As human beings, we recognize a face or an object regardless of where in our visual field (or in a picture) it appears. When you try to model that capability in a machine, by teaching it how to search for visual features (like edges or curves at a lower level of a neural network or eyes and ears at a higher level, in the example of face recognition), you typically do so locally, as all relevant pixels are close to each other. In human visual perception, this is reflected by the fact that a cluster of neurons is focused on a small receptive field, which is part of the much larger entire visual field.

Because you don’t know where the relevant features will appear, you have to scan the entire visual field, either sequentially, sliding your small receptive field as a window over it (top to bottom and left to right) or have multiple smaller receptive fields (clusters of neurons) that each focus on (overlapping) small parts of the input.

The latter is what CNNs do. Together, these receptive fields cover the entire input and are called “convolutions.” Higher levels of the CNNs then condense the information coming from the individual lower-level convolutions and abstract away from the specific location, as shown below.

image001
Source: Wikipedia

So, if you search for faces or objects in your photos using Google Photos, or the equivalent new feature in Apple’s iOS 10, you can assume that CNNs are at use for identifying the relevant candidate locations in pictures where the requested face or object might be shown.

image002
Source: Region-based Convolutional Networks for Accurate Object Detection and Segmentation by Ross Girshick, Jeff Donahue, Trevor Darrell and Jitendra Malik

But we have also found several applications of CNNs to speech and language.

CNNs can be applied to a raw speech signal in an end-to-end way (i.e. without manual definition of features). The CNNs look at the speech signal by unfolding an input field with time as one dimension and the energy distribution over the various frequencies as the second dimension into their “convolutions,” thereby learning automatically which frequency bands are most relevant for speech. The higher layers of the network are then used for the core task of speech recognition: finding phonemes and words in the speech signal.

Once you have those words, the next example is “intent classification” in natural language understanding (NLU), or understanding from a user request what type of task the user wants to achieve (I covered in a recent blog post how the other aspect of NLU, named entity recognition, works).

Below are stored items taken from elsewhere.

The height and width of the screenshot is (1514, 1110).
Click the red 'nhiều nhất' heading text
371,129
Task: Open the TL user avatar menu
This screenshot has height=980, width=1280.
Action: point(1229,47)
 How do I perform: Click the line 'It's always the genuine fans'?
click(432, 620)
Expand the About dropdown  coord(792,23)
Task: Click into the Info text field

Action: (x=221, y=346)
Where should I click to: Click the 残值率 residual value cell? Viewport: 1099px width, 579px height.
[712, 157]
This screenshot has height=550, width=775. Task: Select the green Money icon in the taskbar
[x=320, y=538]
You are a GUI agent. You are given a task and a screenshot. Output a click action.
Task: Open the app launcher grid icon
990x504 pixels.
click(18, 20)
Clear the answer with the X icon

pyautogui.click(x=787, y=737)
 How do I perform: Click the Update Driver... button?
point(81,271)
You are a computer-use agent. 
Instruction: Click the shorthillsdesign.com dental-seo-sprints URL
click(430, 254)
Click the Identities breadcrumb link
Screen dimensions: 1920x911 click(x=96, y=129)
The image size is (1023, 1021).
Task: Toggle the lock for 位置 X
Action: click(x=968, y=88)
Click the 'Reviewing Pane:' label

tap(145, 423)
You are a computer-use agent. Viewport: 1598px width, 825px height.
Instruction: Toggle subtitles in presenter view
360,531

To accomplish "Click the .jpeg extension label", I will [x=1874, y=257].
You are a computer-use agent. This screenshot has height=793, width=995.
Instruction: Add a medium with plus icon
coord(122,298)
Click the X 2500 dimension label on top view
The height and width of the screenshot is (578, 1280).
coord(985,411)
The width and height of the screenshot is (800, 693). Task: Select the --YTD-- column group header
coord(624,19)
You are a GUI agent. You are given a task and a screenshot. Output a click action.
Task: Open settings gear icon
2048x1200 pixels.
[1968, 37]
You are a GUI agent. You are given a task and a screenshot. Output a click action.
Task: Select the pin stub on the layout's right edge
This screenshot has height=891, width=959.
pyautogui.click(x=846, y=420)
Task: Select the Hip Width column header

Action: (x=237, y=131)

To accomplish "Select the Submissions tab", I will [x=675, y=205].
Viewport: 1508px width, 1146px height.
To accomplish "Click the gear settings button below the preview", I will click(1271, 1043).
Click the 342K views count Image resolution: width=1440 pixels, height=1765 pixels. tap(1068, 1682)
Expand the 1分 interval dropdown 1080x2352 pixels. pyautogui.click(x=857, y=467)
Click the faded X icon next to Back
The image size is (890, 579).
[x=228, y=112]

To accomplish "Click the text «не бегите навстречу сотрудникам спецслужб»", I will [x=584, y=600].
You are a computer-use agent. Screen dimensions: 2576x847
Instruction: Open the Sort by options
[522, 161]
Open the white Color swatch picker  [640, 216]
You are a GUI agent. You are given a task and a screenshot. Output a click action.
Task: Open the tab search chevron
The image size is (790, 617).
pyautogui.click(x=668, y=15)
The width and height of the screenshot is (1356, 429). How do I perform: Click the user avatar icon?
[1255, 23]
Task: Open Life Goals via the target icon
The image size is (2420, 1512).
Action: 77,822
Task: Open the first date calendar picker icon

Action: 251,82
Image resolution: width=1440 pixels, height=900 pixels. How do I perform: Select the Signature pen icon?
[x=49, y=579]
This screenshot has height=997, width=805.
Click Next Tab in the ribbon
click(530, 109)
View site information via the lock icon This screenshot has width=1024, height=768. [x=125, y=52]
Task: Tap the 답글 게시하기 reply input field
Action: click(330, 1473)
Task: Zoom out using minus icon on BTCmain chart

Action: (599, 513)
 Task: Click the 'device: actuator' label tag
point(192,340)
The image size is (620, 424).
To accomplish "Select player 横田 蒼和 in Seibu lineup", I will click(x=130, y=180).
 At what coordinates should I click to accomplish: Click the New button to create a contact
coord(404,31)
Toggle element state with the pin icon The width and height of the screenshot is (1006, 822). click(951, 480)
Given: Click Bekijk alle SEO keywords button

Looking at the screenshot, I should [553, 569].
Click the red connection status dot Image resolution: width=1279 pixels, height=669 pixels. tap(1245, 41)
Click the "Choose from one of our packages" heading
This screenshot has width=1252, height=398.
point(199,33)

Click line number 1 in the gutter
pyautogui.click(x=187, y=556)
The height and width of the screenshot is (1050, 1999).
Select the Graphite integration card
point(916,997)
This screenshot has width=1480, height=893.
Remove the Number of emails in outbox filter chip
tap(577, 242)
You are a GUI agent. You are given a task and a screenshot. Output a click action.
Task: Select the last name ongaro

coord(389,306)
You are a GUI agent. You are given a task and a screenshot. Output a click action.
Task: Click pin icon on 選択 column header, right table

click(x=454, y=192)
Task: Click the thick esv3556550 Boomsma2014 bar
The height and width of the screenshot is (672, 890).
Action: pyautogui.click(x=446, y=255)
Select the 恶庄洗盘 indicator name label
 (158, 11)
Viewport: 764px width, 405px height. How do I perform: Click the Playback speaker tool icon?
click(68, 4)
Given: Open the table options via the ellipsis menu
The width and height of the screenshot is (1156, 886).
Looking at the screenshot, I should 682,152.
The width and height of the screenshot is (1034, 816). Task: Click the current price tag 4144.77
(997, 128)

For example, in the command “Transfer money from my checking account to John Smith,” the intent would be “money_transfer.” The intent is typically signaled by a word or a group of words (usually local to each other), which can appear anywhere in the query.

So, in analogy to image recognition we need to search for a local feature by sliding a window over a temporal phenomenon (the utterance; looking at one word and its context at a time) rather than a spatial field. And this works very well: When we introduced CNNs for this task, they performed more than 10 percent more accurately than the previous technology.

Neighbors in the brain — and in the field

Why are CNNs successful at these tasks? A rather straightforward explanation could be that they just share characteristics with image processing; they are all of the “find something small in something bigger, and we don’t know where it might be” type. But there may be another slightly more interesting explanation, namely the fact that CNNs designed for visual tasks also work for speech-related tasks, which is a reflection of the fact that the brain uses very similar methods to process both visual and audio/speech stimuli.

Consider phenomena like synesthesia, or the “stimulation of one sensory or cognitive pathway lead[ing] to automatic, involuntary experiences in a second sensory or cognitive pathway.” For example, audio or speech stimuli can lead to a visual reaction. (I employ a mild version of this; for me, each day of the week, or rather the word describing the day, has a distinct color. Monday is dark red, Tuesday grey, Wednesday a darker grey and Thursday a lighter red and so on.) It is being interpreted as an indication that processing of audio and speech signals and optical processing have to be so-called “neighbors” in the brain somehow.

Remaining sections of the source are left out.